In the wake of the Conditional Movement Control Order (‘CMCO’) government offices, including the Inland Revenue Board (‘IRB’ or ‘the Revenue’) have resumed operations. It’s only a matter of time before the taxman comes knocking. If you are dissatisfied with Notices of Assessment or Additional Assessment served upon you, the law provides a number of ways to dispute them.
This article will give you, the taxpayer, a brief introduction of the 3 methods through which you can contest the Revenue’s assessment of your payable taxes – Appeal to Special Commissioner of Income Tax (‘SCIT’); Settlement via Dispute Resolution Proceedings, and; Judicial Review.
APPEAL TO SPECIAL COMMISSIONER OF INCOME TAX
Taxpayers aggrieved by the IRB’s Notices of Assessment (Form J) or Additional Assessment (Form JA) have a statutory right to appeal to the SCIT.1 The SCIT is a special body under the Ministry of Finance set up to adjudicate disputes against the IRB on the grounds that notices of assessment were excessive, incorrectly assessed, or incorrectly increased.
An appeal is initiated by filing a Notice of Appeal (Form Q), which should contain the grounds of appeal and the necessary particulars. This Notice of Appeal must be submitted to the IRB within 30 days from the date of service of the assessment.2 Failure to file Form Q within the 30-day time limit is often fatal to the appeal. Nonetheless, the taxpayer may still apply for an extension of time using Form N3 by showing good reason or valid excuse for the failure to conform to the prescribed timeframe.4
Interestingly, the law stipulates that when the appeal is duly filed, you as the appellant and the IRB are given 12 months (plus another 6 months if the IRB needs more time) to reach a settlement agreement regarding the appeal. If no such agreement is forthcoming, only then is the IRB obliged to forward the appeal to the SCIT.
Notwithstanding that the appeal is with the SCIT, it is still possible for you and the IRB to come to a settlement agreement before the appeal hearing is completed.
The appeal before the SCIT will be heard by a quorum of 3 Special Commissioners, one of whom will be a person with judicial or other legal experience. They will consider each appeal based on their merits by examining records, documentary evidence and witness testimony before issuing their decision in the form of a deciding order. The onus is on the taxpayer to prove that the IRB was excessive or erroneous in their assessment.5
Either party may appeal against the decision of the SCIT by way of case stated to the High Court and the Court of Appeal after that. The High Court will only look at whether the SCIT’s interpretation and application of the law is correct. Findings of fact by the SCIT are final and will form the factual matrix upon which the High Court will consider the appeal.

**ITEMS:**
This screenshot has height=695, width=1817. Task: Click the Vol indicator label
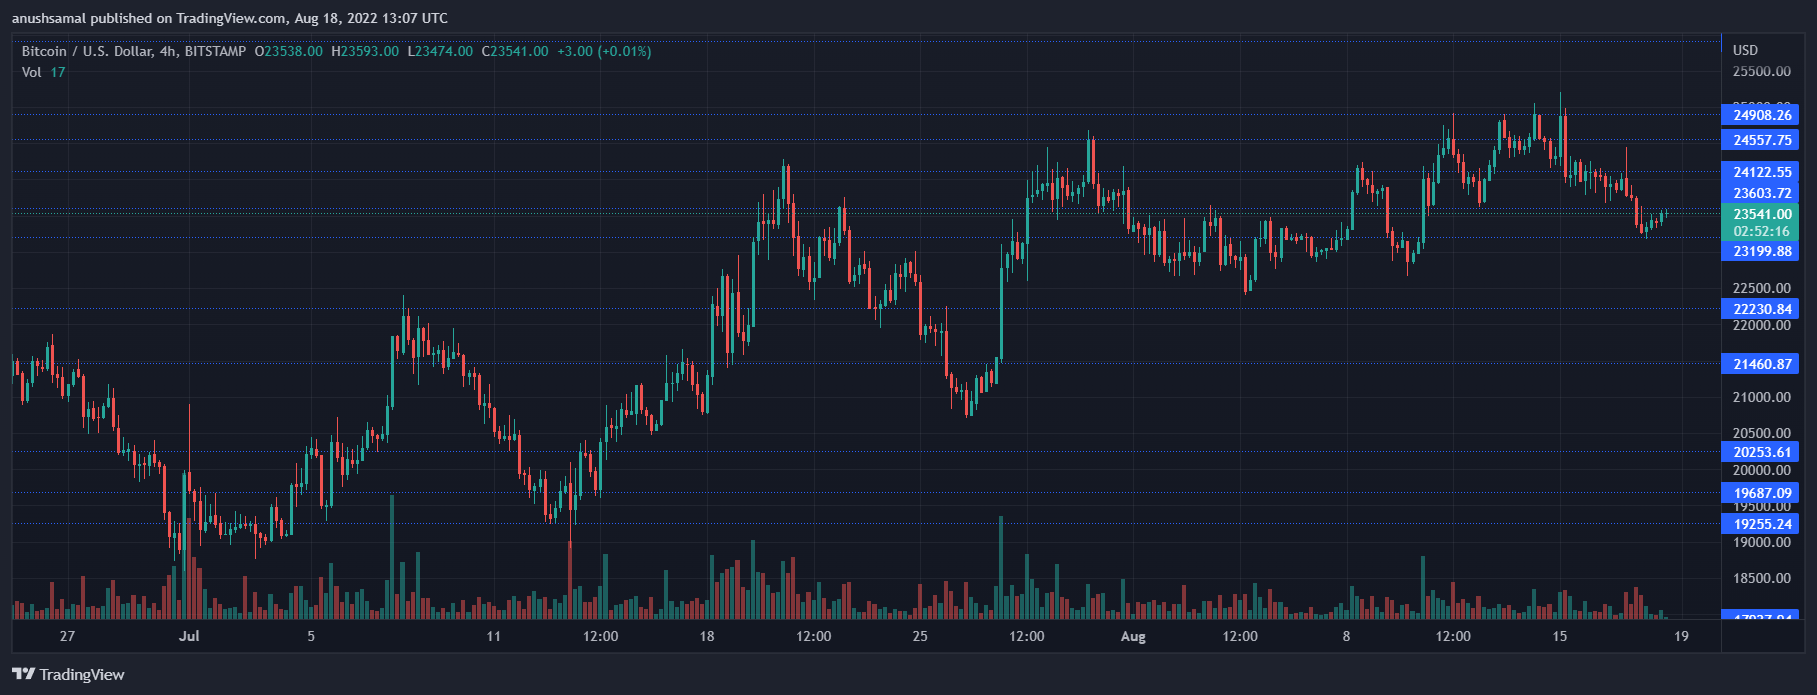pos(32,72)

* * *

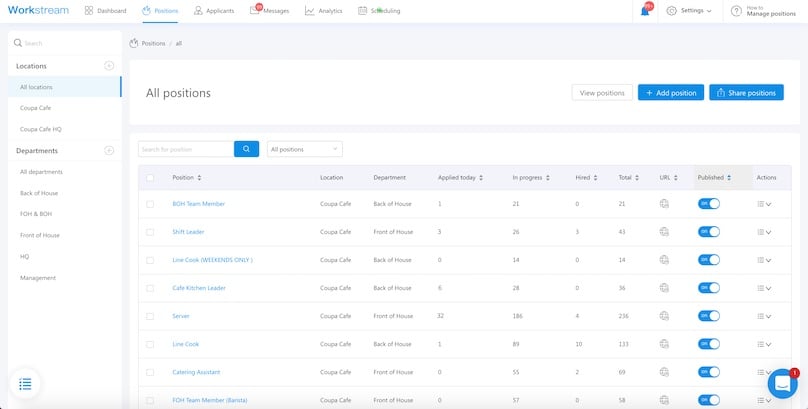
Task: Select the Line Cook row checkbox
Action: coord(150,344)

**WHAT YOU WILL DO:**
1. In the text on disputing tax assessments, how many Special Commissioners hear an appeal before the SCIT?
2. Pick up the article on contesting tax assessments after its last sentence and carry it on.

**PER-TASK ANSWERS:**
1. Three.

2.
INTERNAL REVIEW & DISPUTE RESOLUTION PROCEEDINGS
As mentioned above, there is a 12-month period after a Notice of Appeal (Form Q) has been received by the IRB during which the DG will review the assessment. During this time, he may call for additional information including books, accounts and relevant documents. This is also when the taxpayer may apply for their matter to go through DRP.
DRP is conducted by the Dispute Resolution Department, which acts as an independent internal body that will facilitate negotiations between the aggrieved taxpayer and the IRB. The taxpayer and DG may come to an agreement regarding the assessment and the matter is treated as resolved by the agreement.6 Depending on the change in the assessment an amended notice of assessment will be issued.
DRP gives taxpayers the opportunity to present their case to the IRB before the appeal goes to the SCIT, saving both time and money.
Another method of contesting the IRB’s assessment is to apply to the High Court for judicial review. In judicial review, the court exercises its inherent jurisdiction to scrutinize the decision-making process of an administrative body, including the IRB.
Unlike the section 99 appeal to SCIT, judicial review is not available as of right. Instead, the taxpayer must first show that the application is prima facie not frivolous or vexatious, and that he has an arguable case for the grant of the relief sought based on the grounds and supporting evidence of the application7.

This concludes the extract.